By Michael Block
In Tyler Andrew Jones’ The Marks You Leave, estranged siblings are reunited in New York only to have their familiar bond put to the test. The Marks You Leave is a new kind of queer family drama. Georgette left her family almost a decade ago after coming out. She now lives in the big city with her girlfriend, Maggie. When Georgette's brother Ashler suddenly arrives after an alleged family scuffle, Asher and Maggie try to patch up the past while handling a litany of new problems and discoveries. The Marks You Leave tackles race and sexuality in biting fashion. Though he drops the occasional forced plot point, Jones has a strong foundation. The characters are engaging. The story is relatable. Jones has room to build up. Whether intentionally written for himself or not, Jones plays the role of Asher, the fragile sibling battling family ties and himself. Asher is by far the most captivating of the bunch. How much of a pawn is he? Does his infatuation with Clark make him gay or is he simply going on a journey of discovery? Jones can undoubtedly expand Asher, as he is the fulcrum of this story. The play is broken into two acts with a lot of information. Jones has some fluff that can be eliminate in order to build some of the other characters and relationships. Especially Maggie. Jones encapsulates a fantastic discussion on labels in sexuality and Maggie is a prime source. Simply inserting a line or two early on about Maggie and her sexual history and preferences will allow the shock value to be earned and not be as puzzling. The other question Jones’ script poses is time. Was year important to the story? Jones drops a reference to the 2011 New York Philharmonic production of Company. It's a very specific reference and if it's not essential, perhaps he can find a less pointed reference.
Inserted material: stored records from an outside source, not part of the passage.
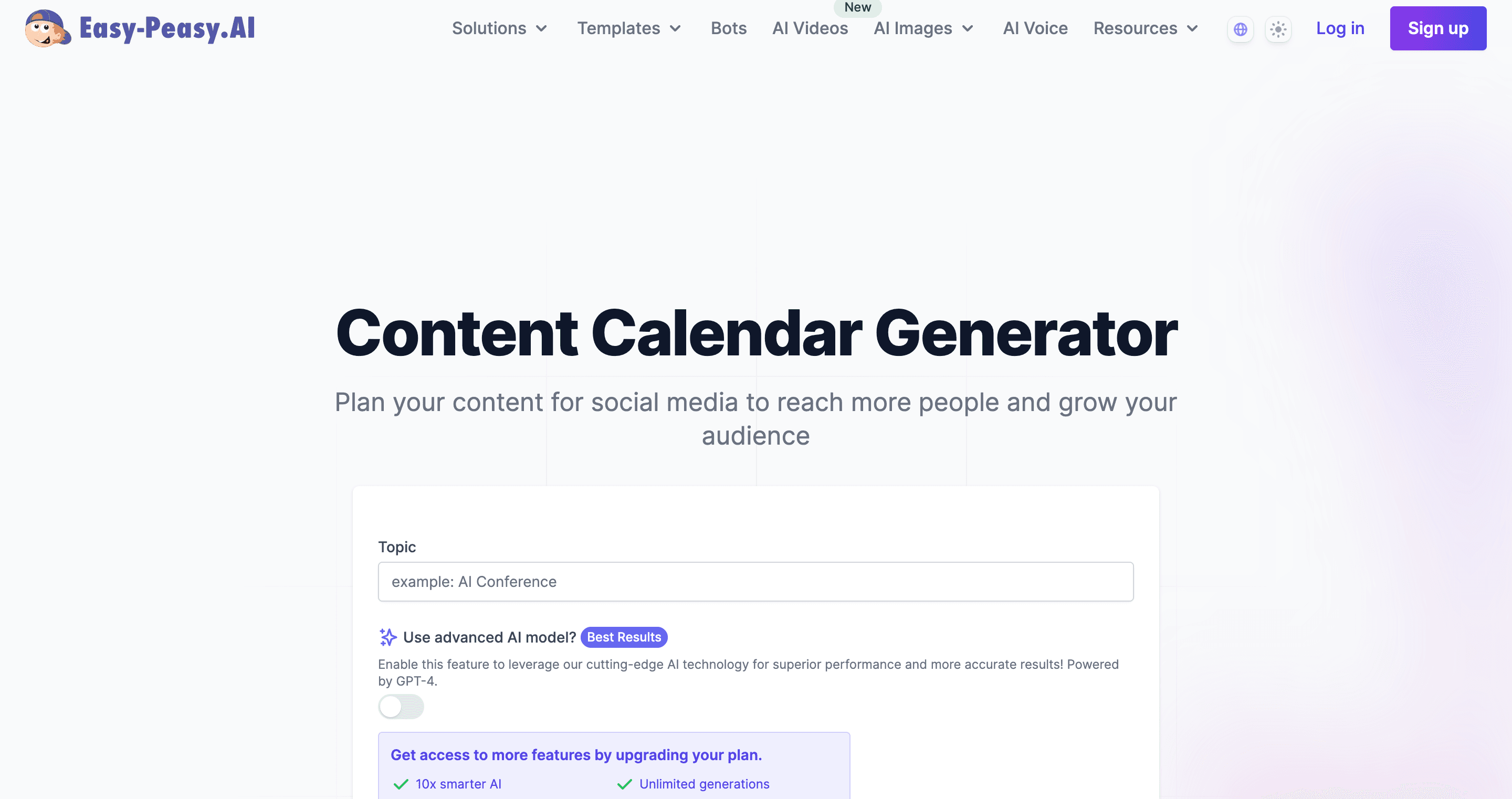The image size is (1512, 799).
Task: Click the Best Results badge
Action: coord(623,637)
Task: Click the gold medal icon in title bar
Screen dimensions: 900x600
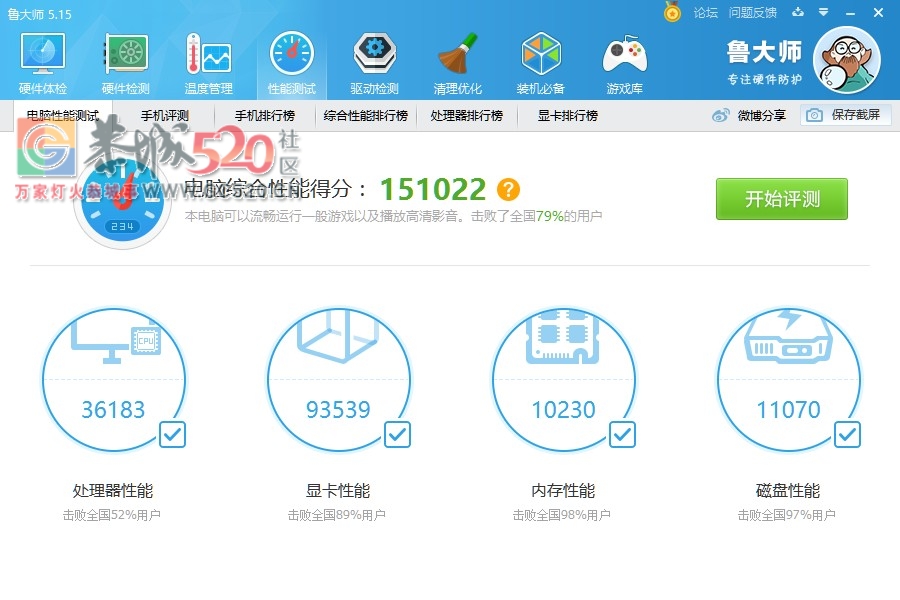Action: 673,12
This was a cast of fighters and lovers. Rebecca Teran was genuine and sweet as Maggie. Even in her bout of betrayal, you understood her, giving her a little pass. Kristina King was a spitfire living in constant turmoil. King's Georgette may have been a lost soul, but her strength came out by the end. Daniel Rowan made Clark a soft sided queer character. Even though sex was a key characteristic, there was more to Rowan's Clark.
The Marks You Leave is a great story. Tyler Andrew Jones has crafted a play worth telling. Over time and revisions, The Marks You Leave can reach the next level.